Monday 9 September
- First-half results from Computacenter
- Trading statement from C&C
- Japanese GDP growth
- Chinese inflation
- In the US, quarterly results from Oracle and Abcam
Tuesday 10 September
- First-half results from Central Asia Metals, Gamma Communications, Serica Energy, IQE, HViVO, Futura Medical and Inspecs
- UK unemployment, job vacancies and wage growth
- US NFIB smaller companies survey
- In the US, quarterly results from GameStop
Wednesday 11 September
- Full-year results from Ricardo, Pan African Resources and Frontier Development
- First-half results from Gym Group and Trustpilot
- UK GDP growth
- UK manufacturing, industrial and construction output
- US Federal budget balance
- US oil inventories
- In Europe, quarterly results from Inditex
WH Smith will release its full year trading update on 11 September, with the share price down near 10% in the past year and almost 38% in the past five years.
The company put in place a five part plan to regain some ground, including space growth, upping transaction values per customer, broadening the range of products, creating cost efficiencies and a “disciplined capital allocation”.

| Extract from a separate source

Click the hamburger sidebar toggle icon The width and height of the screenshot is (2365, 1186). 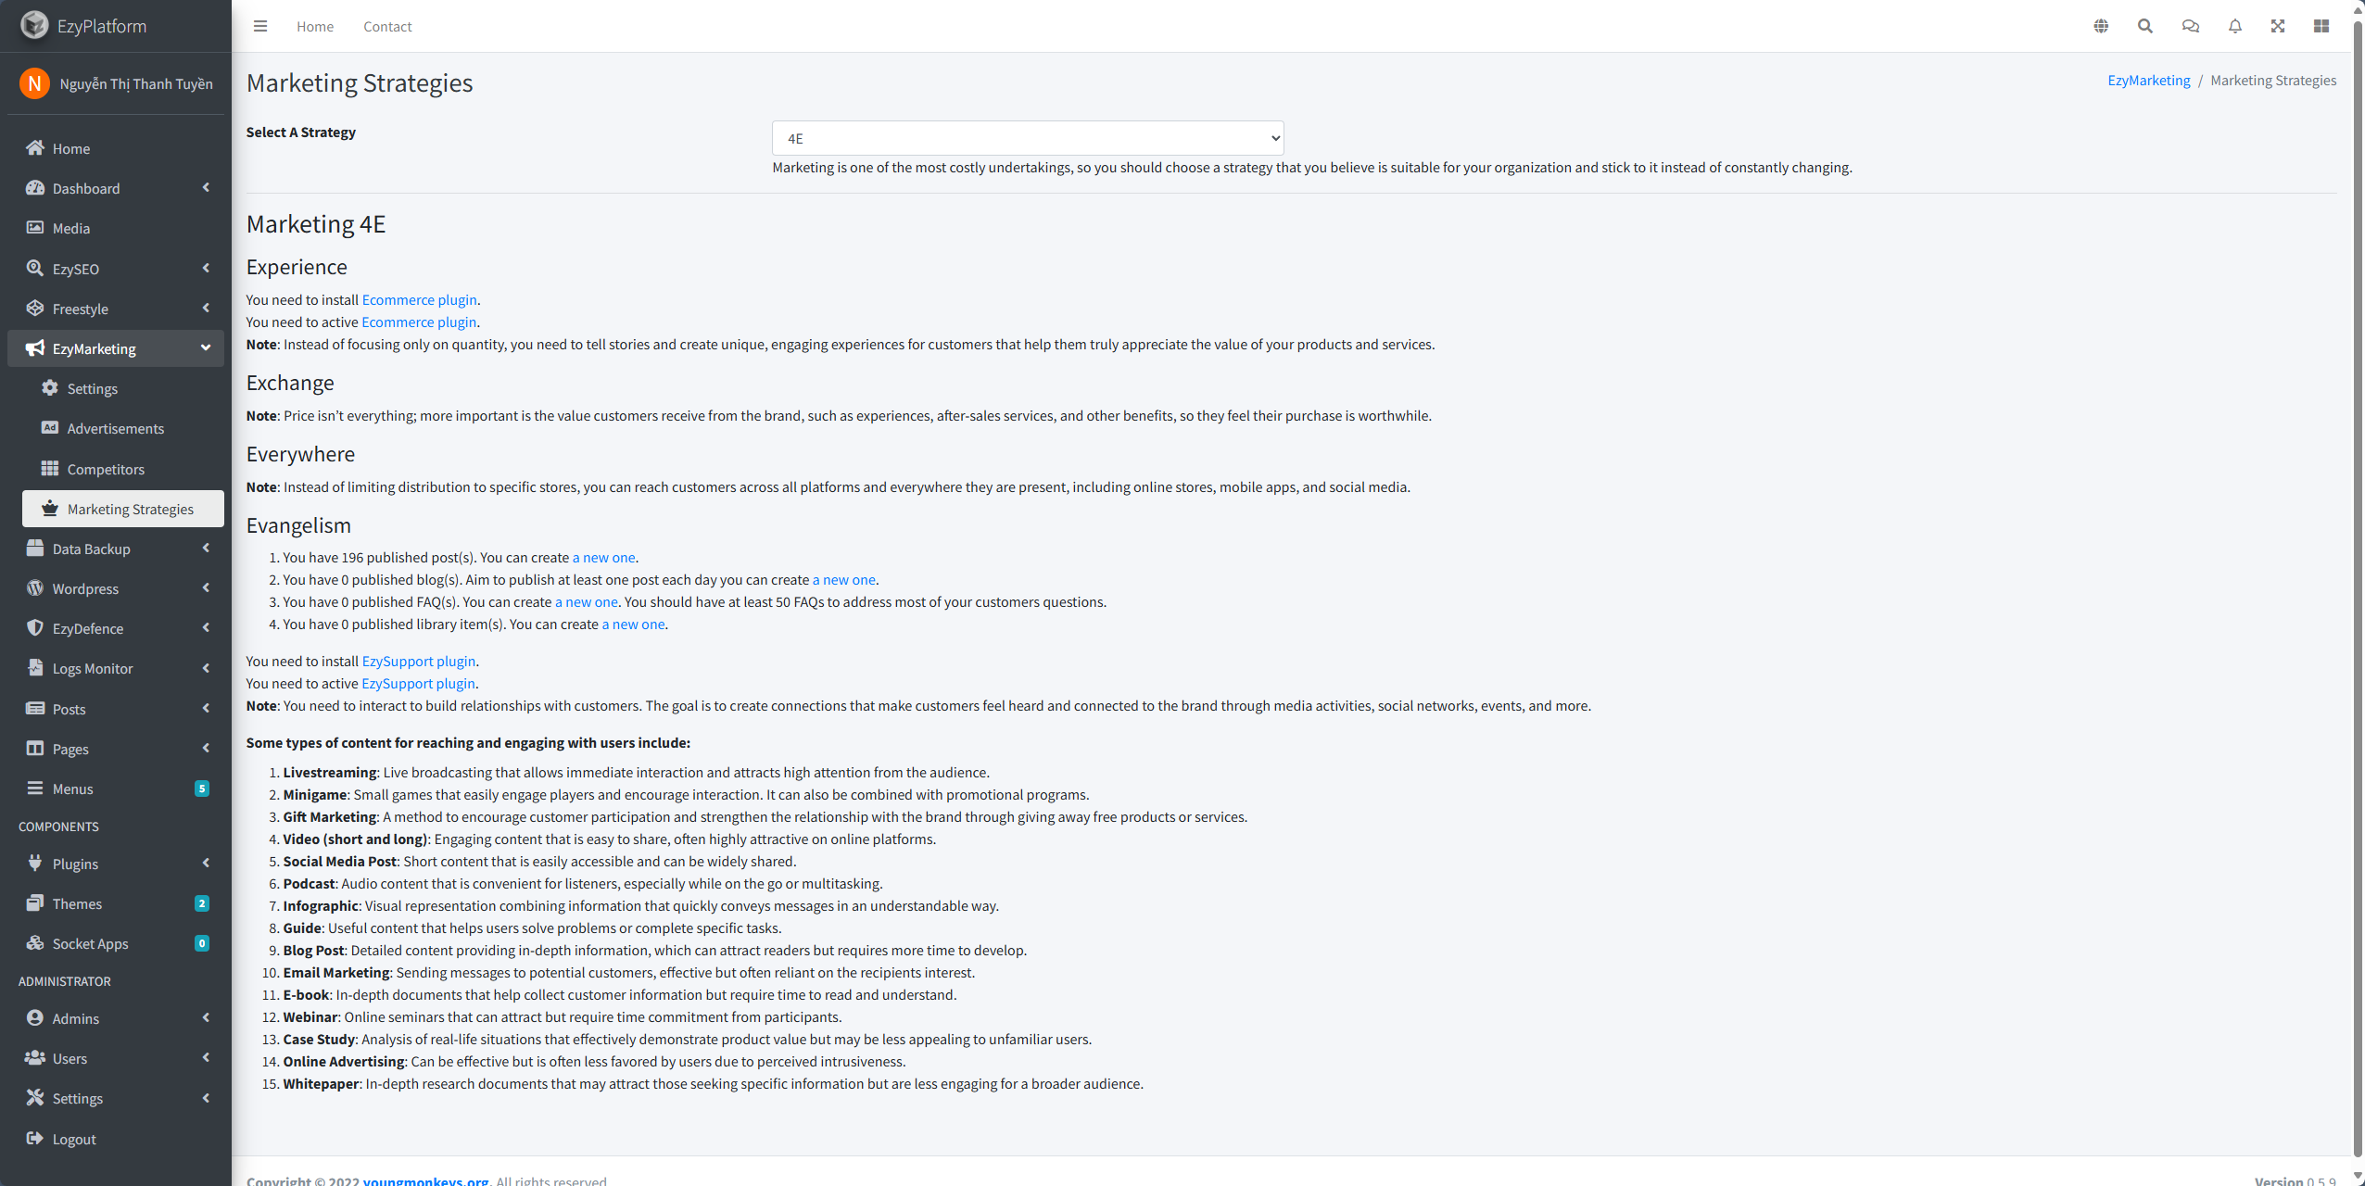[260, 26]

The third quarter update showed some benefits from the plan, with sales up 5% year-on-year. Sales were up 4% on a like-for-like basis, with the UK experiencing 9% like-for-like growth. The US, business, however, remained stagnant.
Russ Mould, AJ Bell investment director, Danni Hewson, AJ Bell head of financial analysis and Dan Coatsworth, AJ Bell investment analyst, said: “One concern was the lack of like-for-like sales growth in the US, where WH Smith had moved aggressively pre-COVID to establish an improved position through the acquisitions in 2018 and 2019 of technology specialist InMotion and then Marshall Retail Group.

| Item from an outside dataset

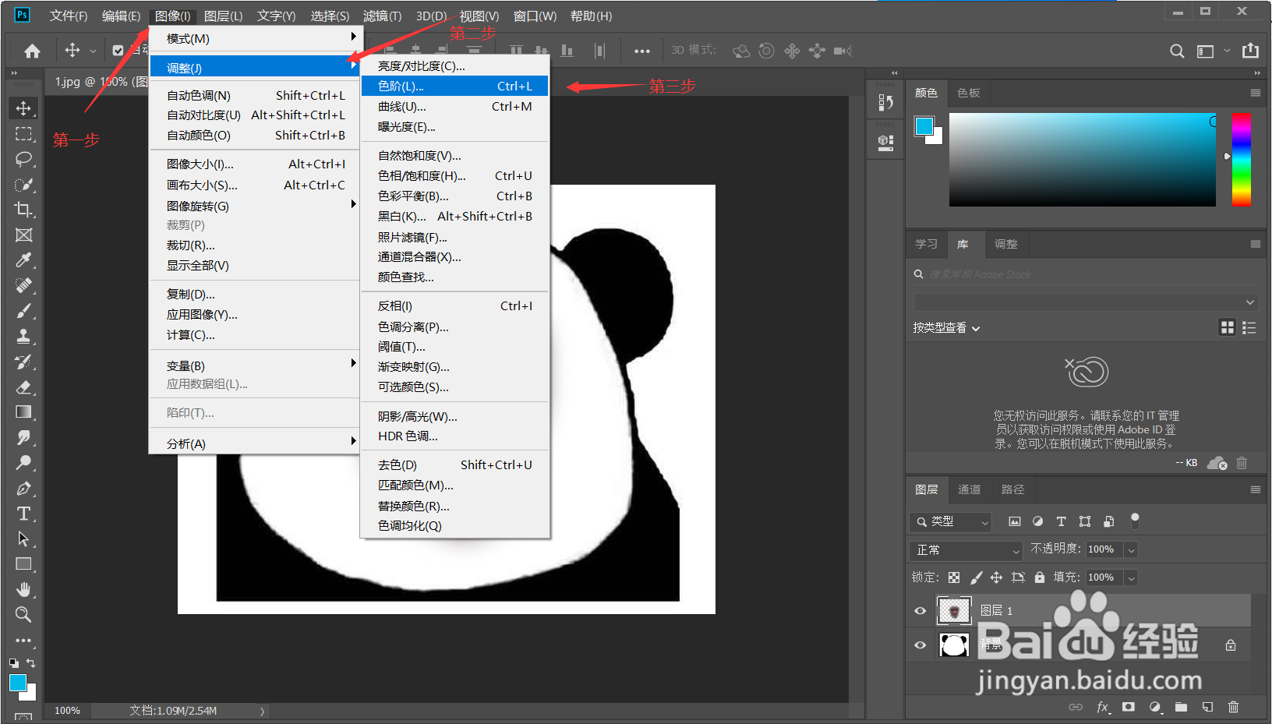Select the Crop tool

coord(23,209)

“Start-up costs and investment in US contract wins and stores also mean the profit drop-through from an overall increase in revenues in North America is relatively limited for the moment, although the potential for a longer-term uplift is there as the operation reaches greater maturity. On the domestic front, the company may be hoping that an end to the rail strikes in the UK gives the Travel business here a bit of a lift as well.”

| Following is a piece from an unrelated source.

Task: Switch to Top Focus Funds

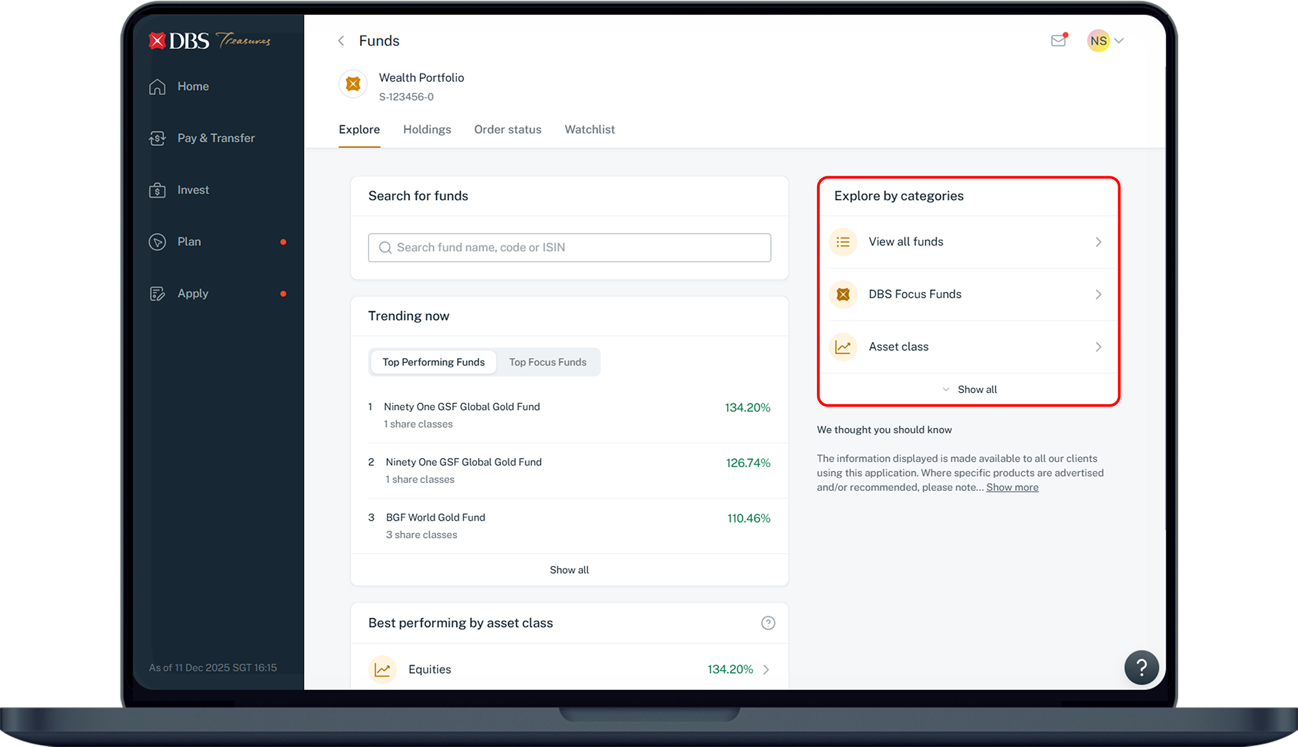Action: (x=548, y=362)

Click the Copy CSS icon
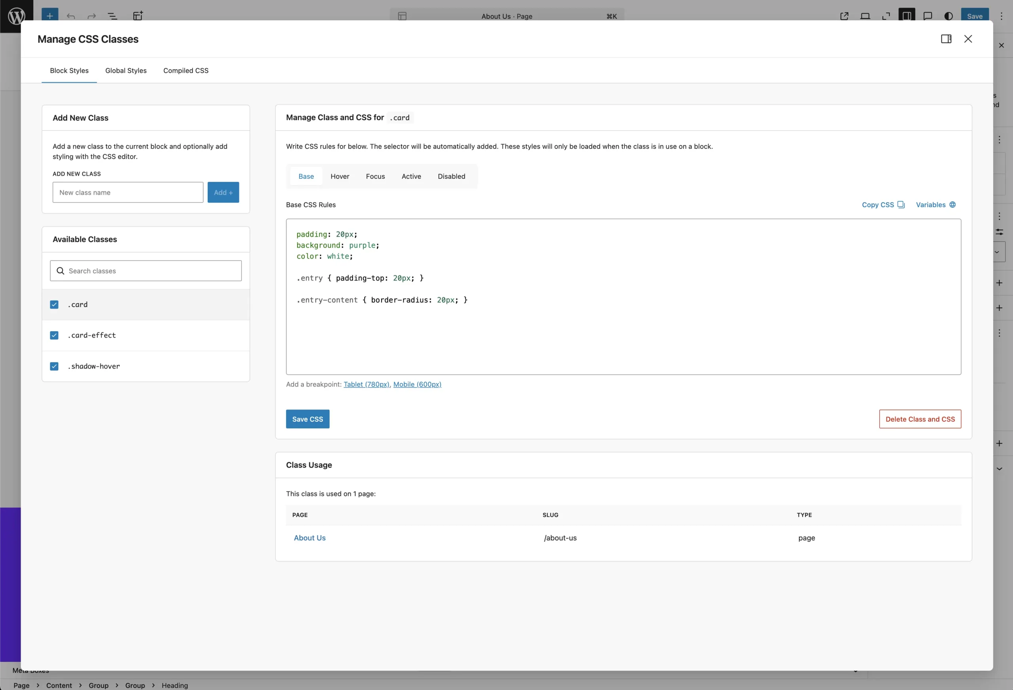901,205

Outlook and updates for the next year are anticipated to come with the full-year results statement on 14 November.
Thursday 12 September
- Full-year results from Renishaw and Kier
- First-half results from Spire Healthcare, FeverTree Drinks, Inspired, Keystone Law and Harworth
- US producer price inflation
- US weekly initial unemployment claims
- In the USA, quarterly results from Adobe and Kroger
The European Central Bank will make its interest rate decision on Thursday 12 September, with markets anticipating a cut.
The ECB first cut this year in June, and economists now predict a cut from 4.25% to 4% of the main refinancing rate. Currently, inflation is at 2.8%, remaining above the 2% target.
“That is way down from its autumn 2022 peak of 11.5%, although it also still above the central bank’s official 2% target and interest rate policy may now be more actively shaped by concerns over pedestrian growth in Germany, Europe’s economic engine, where GDP has shrunk four times in the last seven quarters, and a sequence of pedestrian growth reports from France and Italy, the second and third biggest economics in the bloc,” the AJ Bell team said.
For the rest of the year, economists are forecasting cuts to 3.5%, with a one-quarter point reduction at each remaining meeting. By June 2025, they are pencilling in an interest rate of 3%, and 2.5% by June 2026.